WHAT TO PRODUCE: Your task is to repeat exactly the lines from the one with "Click the Undo arrow in main toolbar" through the end of the records, both included; please leave the pictures out.

- - - -

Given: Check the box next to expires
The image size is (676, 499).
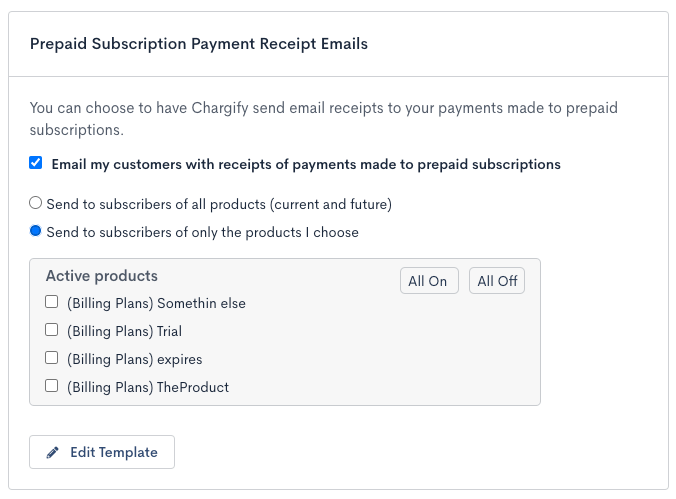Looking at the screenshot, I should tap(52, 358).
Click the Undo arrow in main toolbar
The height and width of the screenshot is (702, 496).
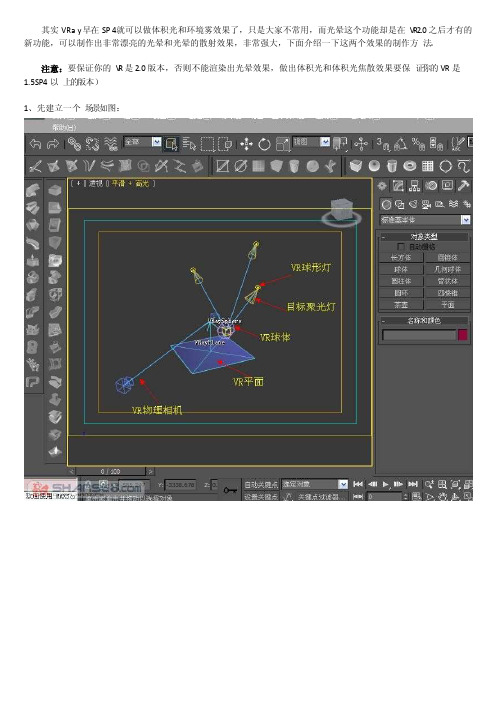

- - - -

WRITTEN SOLUTION:
Click the Undo arrow in main toolbar
The height and width of the screenshot is (702, 496).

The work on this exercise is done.